■ Work to complete: Edit the material from the line containing "How do I perform: Click the ESP" through the end, replacing "magnifier" with "magnifying glass" and leaving everything else unchanged. Return only those lines.

■ Exercise inputs:
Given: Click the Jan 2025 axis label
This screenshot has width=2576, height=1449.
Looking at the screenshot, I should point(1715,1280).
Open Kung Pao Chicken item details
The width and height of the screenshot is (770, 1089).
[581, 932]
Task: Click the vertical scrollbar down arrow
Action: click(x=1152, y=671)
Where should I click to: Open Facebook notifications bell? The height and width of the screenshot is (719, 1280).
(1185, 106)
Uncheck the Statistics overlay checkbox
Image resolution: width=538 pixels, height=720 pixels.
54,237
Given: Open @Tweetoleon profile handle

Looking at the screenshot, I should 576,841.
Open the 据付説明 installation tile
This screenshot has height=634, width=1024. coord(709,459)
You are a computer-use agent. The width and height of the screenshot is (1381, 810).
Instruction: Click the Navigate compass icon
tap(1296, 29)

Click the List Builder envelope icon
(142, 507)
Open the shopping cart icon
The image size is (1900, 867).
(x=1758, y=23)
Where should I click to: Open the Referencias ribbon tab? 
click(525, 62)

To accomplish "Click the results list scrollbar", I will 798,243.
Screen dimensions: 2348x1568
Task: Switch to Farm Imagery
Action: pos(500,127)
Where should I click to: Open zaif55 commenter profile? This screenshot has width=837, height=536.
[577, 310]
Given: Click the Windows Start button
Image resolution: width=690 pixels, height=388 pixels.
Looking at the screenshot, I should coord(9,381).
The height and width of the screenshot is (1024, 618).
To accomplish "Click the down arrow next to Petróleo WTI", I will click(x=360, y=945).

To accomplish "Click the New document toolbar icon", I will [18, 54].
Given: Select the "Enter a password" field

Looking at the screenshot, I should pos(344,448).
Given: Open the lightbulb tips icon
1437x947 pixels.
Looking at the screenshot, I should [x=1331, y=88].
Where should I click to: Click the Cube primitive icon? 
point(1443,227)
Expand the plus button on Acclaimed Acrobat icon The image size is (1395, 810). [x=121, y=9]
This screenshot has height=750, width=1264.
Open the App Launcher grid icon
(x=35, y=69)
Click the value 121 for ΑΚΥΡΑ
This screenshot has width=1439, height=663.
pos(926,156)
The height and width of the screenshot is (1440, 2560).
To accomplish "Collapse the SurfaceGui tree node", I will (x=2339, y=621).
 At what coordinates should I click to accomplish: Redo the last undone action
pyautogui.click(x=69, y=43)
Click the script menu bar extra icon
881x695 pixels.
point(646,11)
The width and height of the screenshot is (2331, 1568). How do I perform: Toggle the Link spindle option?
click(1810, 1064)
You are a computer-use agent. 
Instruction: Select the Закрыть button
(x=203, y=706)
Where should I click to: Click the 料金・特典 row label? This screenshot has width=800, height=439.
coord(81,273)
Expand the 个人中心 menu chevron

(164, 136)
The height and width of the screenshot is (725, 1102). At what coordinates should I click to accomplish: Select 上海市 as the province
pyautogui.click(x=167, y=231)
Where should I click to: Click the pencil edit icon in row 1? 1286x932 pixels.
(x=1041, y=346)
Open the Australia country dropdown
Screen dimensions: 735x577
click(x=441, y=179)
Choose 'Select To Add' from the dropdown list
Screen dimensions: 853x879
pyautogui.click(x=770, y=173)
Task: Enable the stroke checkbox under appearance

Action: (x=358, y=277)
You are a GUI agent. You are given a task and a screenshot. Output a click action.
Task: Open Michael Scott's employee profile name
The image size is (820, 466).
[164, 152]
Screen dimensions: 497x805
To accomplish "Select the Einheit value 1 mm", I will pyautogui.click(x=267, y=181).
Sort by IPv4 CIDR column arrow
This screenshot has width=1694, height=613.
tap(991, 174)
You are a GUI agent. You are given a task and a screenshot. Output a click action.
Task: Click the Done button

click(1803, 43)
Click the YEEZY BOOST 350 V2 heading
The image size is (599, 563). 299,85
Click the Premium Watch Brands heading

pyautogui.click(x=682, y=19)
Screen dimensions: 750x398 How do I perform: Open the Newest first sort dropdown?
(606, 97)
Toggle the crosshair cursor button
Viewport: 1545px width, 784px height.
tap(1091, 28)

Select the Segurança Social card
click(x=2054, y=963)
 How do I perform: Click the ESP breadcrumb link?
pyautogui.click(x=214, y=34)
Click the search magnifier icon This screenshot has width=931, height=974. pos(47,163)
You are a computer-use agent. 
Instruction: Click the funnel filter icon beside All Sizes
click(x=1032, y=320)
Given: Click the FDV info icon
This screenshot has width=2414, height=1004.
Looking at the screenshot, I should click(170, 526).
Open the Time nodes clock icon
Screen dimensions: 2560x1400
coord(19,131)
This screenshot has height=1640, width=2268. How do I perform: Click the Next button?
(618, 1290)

■ Answer to this problem:
 How do I perform: Click the ESP breadcrumb link?
pyautogui.click(x=214, y=34)
Click the search magnifying glass icon This screenshot has width=931, height=974. pos(47,163)
You are a computer-use agent. 
Instruction: Click the funnel filter icon beside All Sizes
click(x=1032, y=320)
Given: Click the FDV info icon
This screenshot has width=2414, height=1004.
Looking at the screenshot, I should click(170, 526).
Open the Time nodes clock icon
Screen dimensions: 2560x1400
coord(19,131)
This screenshot has height=1640, width=2268. How do I perform: Click the Next button?
(618, 1290)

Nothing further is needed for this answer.